La Arquidiócesis de Valencia indicó que el P. Císcar fue conducido a la prisión de Denia (Valencia, España), donde un fraile franciscano llamado Andrés Ivars pidió confesarse a fines de agosto de 1936, porque intuía que iba a ser fusilado.
“Tras la confesión, intentaron arrancarle su contenido y ante su negativa a revelarlo, los milicianos le amenazaron con matarle”. Según la declaración de los testigos, el sacerdote respondió: “Haced lo que queráis pero yo no revelaré la confesión, primero morir que eso”,
“Al verle tan seguro, le llevaron a un simulacro de tribunal donde se le conminó para la revelación del sigilo”, y como continuó firme en su postura, afirmando que prefería morir, los milicianos le condenaron a muerte.
Subidos a un coche el 8 de septiembre de 1936, Felipe Císcar y Andrés Ivars fueron llevados a una comunidad valenciana donde fueron fusilados.
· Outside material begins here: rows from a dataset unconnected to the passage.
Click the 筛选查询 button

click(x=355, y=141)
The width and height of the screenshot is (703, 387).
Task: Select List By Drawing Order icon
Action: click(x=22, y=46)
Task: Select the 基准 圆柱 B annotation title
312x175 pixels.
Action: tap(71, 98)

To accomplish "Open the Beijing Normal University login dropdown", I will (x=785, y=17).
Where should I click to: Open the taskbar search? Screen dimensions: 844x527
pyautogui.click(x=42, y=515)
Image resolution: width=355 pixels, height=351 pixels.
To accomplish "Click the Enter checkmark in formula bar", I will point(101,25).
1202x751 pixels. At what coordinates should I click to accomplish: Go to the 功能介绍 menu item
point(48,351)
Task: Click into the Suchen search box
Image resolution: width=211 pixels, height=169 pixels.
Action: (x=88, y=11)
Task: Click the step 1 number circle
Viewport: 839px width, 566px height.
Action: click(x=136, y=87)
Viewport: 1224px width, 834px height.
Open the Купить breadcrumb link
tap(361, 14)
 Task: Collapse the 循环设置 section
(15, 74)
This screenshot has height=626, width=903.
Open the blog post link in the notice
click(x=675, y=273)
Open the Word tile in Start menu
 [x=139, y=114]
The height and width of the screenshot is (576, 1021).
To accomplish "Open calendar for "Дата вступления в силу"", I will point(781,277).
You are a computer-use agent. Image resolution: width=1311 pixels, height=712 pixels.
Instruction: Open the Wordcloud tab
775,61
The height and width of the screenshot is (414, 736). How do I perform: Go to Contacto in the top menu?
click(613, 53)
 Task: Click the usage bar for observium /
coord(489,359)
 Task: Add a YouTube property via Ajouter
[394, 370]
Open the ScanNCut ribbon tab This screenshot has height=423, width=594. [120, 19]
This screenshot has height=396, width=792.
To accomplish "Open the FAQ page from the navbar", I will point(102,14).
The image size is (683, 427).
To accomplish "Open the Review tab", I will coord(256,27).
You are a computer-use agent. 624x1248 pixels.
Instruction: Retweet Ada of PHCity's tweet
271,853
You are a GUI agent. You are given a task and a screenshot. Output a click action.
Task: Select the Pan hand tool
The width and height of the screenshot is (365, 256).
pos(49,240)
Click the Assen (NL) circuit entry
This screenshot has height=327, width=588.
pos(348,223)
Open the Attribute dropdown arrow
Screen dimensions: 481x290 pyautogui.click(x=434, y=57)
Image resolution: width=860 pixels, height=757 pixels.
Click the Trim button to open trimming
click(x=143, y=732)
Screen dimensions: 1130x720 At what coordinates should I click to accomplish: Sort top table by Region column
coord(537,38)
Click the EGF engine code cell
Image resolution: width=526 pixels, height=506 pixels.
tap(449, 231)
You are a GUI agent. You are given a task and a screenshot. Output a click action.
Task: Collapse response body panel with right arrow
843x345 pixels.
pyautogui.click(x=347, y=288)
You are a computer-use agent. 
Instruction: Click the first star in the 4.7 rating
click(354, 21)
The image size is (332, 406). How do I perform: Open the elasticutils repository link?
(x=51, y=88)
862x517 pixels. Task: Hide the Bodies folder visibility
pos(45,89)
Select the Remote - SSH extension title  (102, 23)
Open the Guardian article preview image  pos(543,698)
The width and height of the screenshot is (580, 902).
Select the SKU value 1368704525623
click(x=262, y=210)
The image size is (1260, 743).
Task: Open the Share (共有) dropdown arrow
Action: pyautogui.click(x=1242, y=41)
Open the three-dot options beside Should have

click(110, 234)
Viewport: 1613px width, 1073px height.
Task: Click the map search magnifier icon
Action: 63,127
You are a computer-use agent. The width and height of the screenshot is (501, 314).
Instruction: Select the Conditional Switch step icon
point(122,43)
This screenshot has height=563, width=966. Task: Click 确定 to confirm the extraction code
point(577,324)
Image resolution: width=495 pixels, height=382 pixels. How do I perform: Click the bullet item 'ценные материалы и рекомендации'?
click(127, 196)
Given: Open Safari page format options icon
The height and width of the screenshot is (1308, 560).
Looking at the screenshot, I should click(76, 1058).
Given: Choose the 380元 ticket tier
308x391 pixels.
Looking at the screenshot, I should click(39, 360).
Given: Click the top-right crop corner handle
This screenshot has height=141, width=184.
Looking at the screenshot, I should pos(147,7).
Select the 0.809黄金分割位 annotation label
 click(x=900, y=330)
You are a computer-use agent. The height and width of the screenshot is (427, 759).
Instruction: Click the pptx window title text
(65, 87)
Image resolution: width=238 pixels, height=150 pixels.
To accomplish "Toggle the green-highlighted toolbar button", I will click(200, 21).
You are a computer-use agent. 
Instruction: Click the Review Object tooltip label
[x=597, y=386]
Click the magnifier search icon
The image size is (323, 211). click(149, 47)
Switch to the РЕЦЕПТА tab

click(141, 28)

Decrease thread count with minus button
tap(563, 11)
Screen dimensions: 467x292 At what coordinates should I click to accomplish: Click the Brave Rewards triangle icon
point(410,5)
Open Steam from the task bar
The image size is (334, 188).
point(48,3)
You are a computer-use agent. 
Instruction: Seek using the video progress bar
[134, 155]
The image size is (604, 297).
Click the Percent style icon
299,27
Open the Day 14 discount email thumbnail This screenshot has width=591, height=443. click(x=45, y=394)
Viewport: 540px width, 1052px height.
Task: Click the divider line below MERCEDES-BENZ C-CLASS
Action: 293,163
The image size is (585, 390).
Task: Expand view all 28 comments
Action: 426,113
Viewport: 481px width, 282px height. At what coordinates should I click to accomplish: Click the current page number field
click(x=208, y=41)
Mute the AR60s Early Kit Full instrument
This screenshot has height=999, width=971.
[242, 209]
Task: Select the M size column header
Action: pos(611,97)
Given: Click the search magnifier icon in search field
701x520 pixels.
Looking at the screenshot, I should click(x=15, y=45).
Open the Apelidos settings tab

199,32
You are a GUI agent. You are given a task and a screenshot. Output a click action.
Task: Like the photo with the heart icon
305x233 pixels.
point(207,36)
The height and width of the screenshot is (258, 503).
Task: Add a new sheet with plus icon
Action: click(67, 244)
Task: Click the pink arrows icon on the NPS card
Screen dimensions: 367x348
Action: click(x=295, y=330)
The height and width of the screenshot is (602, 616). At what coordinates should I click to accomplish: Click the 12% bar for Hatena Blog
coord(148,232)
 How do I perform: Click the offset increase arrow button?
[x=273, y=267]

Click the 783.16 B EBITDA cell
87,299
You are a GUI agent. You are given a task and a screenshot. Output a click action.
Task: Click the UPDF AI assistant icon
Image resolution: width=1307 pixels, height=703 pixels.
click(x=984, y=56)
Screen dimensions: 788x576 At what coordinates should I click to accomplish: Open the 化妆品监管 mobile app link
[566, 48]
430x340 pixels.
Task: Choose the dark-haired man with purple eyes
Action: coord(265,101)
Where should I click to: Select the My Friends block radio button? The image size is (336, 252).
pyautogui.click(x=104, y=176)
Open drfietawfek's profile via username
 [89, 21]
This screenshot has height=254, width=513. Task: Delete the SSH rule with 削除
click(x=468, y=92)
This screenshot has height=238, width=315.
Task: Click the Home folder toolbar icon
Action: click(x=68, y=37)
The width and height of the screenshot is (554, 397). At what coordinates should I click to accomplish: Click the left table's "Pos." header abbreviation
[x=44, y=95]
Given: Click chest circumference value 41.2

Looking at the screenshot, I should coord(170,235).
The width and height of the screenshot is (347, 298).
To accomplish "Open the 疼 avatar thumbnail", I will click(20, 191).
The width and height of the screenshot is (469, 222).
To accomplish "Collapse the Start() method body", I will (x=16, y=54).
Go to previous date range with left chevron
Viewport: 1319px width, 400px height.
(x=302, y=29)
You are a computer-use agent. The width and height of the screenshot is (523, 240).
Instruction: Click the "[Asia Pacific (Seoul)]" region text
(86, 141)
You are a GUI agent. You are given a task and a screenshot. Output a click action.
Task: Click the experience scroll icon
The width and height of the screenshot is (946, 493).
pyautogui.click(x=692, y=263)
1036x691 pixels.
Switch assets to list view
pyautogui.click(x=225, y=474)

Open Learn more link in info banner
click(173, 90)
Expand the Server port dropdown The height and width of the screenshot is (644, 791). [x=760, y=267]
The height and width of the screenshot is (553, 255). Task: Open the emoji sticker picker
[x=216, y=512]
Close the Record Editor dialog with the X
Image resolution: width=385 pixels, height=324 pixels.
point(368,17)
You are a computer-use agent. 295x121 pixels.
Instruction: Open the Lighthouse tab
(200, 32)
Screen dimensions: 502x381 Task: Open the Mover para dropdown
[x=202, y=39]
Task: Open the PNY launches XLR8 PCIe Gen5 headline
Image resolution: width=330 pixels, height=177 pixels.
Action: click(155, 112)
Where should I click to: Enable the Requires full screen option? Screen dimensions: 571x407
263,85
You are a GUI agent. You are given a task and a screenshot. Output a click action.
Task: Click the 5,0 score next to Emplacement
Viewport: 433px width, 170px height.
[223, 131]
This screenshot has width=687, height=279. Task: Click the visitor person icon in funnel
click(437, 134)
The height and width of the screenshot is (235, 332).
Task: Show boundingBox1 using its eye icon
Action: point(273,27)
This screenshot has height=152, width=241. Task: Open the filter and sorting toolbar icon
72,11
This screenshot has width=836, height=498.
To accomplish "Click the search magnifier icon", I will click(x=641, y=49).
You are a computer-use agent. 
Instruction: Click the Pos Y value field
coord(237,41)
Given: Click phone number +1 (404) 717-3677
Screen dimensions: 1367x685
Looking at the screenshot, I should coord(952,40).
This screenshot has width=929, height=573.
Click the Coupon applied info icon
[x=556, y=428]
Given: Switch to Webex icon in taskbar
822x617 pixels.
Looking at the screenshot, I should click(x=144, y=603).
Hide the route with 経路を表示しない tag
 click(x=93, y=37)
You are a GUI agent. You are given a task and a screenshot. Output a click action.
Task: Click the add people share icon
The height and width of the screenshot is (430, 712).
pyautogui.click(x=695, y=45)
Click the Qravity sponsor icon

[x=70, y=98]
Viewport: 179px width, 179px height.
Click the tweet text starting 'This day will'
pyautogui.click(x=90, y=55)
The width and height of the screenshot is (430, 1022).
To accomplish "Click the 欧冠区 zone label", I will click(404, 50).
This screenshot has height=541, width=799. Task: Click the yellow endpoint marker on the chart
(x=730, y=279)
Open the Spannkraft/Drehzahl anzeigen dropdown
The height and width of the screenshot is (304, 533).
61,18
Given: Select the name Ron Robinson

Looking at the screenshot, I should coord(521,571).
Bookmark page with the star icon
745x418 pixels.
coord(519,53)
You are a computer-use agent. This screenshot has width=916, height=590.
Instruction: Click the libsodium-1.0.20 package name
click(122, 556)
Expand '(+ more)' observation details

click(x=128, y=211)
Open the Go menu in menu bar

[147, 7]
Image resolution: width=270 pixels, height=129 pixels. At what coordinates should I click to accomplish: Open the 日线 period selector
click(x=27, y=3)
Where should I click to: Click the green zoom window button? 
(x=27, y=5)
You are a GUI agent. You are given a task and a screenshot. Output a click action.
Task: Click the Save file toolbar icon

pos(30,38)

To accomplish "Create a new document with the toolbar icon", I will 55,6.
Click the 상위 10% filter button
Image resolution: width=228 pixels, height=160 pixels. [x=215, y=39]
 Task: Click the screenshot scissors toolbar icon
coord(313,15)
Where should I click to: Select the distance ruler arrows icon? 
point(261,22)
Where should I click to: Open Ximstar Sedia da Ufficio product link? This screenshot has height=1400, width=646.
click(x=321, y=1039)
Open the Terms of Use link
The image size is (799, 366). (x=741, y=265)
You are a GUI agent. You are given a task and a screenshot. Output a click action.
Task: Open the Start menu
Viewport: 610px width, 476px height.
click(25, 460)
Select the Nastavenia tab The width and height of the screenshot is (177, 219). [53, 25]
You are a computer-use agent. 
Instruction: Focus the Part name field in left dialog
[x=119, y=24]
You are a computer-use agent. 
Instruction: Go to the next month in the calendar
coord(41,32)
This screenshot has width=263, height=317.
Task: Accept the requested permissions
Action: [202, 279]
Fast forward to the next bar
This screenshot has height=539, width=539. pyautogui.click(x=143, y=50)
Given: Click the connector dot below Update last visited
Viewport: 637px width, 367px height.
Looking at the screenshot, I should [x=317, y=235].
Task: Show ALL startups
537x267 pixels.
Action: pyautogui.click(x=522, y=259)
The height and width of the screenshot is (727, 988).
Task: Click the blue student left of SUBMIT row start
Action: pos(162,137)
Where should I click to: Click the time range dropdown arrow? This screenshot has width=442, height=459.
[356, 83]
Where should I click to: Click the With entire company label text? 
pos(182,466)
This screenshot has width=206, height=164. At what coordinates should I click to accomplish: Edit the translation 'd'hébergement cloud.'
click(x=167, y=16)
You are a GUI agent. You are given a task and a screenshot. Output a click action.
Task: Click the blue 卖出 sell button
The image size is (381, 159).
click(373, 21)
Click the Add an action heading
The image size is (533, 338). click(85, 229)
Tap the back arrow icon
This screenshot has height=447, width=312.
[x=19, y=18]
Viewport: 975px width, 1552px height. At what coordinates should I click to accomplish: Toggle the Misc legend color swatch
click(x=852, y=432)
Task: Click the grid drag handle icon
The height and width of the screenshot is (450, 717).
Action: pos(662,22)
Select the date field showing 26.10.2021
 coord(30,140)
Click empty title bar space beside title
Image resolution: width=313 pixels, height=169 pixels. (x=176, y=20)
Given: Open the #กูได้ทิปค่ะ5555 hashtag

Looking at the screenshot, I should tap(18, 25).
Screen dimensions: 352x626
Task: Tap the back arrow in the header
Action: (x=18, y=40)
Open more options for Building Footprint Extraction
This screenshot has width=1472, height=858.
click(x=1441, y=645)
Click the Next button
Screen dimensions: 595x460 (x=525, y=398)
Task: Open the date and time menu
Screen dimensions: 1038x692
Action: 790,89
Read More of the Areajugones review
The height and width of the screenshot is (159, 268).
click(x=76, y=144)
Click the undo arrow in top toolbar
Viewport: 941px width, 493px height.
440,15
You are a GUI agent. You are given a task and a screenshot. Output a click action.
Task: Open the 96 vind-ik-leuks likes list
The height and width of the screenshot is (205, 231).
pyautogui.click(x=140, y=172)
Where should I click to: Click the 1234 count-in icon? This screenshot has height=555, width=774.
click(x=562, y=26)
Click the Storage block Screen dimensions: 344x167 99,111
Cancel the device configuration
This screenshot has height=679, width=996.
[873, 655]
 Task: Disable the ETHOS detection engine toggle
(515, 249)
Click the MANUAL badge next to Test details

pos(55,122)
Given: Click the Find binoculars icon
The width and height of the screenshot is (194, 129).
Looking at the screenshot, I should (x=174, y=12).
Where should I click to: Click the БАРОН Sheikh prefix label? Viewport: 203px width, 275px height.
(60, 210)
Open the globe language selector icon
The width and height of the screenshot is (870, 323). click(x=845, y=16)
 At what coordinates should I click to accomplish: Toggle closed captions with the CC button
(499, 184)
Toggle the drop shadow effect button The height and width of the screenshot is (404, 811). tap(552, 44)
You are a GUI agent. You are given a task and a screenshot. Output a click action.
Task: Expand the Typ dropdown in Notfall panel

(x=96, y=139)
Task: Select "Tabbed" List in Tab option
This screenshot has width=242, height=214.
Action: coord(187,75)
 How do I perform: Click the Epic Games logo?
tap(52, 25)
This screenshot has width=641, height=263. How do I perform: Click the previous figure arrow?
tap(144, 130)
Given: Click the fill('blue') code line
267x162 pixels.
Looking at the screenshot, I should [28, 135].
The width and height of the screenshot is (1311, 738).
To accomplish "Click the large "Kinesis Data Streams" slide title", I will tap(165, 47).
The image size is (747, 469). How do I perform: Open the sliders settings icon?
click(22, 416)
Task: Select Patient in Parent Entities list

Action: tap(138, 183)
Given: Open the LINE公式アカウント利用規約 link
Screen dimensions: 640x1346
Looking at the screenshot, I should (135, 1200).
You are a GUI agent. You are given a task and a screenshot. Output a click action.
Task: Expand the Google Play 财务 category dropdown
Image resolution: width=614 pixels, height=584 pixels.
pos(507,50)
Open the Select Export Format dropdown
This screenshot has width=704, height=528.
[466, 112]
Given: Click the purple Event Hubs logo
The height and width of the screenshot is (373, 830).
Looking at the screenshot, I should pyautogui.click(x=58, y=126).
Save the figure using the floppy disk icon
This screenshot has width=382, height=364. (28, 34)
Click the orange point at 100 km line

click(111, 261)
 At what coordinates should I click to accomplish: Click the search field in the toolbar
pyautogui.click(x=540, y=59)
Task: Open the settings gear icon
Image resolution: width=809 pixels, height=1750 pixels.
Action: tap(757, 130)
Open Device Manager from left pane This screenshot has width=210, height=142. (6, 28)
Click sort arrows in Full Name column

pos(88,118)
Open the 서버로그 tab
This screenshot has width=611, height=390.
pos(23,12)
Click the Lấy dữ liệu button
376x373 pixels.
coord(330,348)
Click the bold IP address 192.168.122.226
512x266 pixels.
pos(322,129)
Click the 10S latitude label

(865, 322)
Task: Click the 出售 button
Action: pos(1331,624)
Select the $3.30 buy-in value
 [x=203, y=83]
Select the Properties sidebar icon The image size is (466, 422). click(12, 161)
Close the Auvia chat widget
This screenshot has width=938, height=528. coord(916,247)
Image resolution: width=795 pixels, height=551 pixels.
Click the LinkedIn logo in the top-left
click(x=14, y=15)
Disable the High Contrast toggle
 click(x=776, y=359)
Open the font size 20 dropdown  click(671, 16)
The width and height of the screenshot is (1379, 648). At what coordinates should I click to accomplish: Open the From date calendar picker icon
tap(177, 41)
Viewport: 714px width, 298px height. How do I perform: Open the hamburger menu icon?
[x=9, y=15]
Fallecieron a los 71 y 51 años de edad respectivamente.
Tanto Felipe Císcar como Andrés Ivars forman parte de la causa de canonización de los “Siervos de Dios Ricardo Pelufo Esteve y 43 compañeros y compañeras mártires”, en la que figuran un total de 36 religiosos franciscanos.
4. P. Fernando Olmedo Reguera
Este sacerdote de la Orden de los Hermanos Menores Capuchinos fue asesinado el 12 de agosto de 1936 y beatificado en Tarragona el 13 de octubre de 2013.
Nació en Santiago de Compostela (España) el 10 de enero de 1873 y fue ordenado sacerdote el 31 de julio de 1904.
Fue Secretario Provincial hasta 1936, pero tuvo que abandonar el convento debido a la persecución religiosa.
Al ser detenido lo insultaron, vejaron, golpearon y le exigieron revelar el secreto de confesión. Según la tradición fue fusilado por una especie de tribunal popular en torno al Cuartel de la Montaña, una edificación militar de Madrid construida durante el siglo XIX.
Sus restos se encuentran en la cripta de la iglesia de Jesús de Medinaceli (Madrid).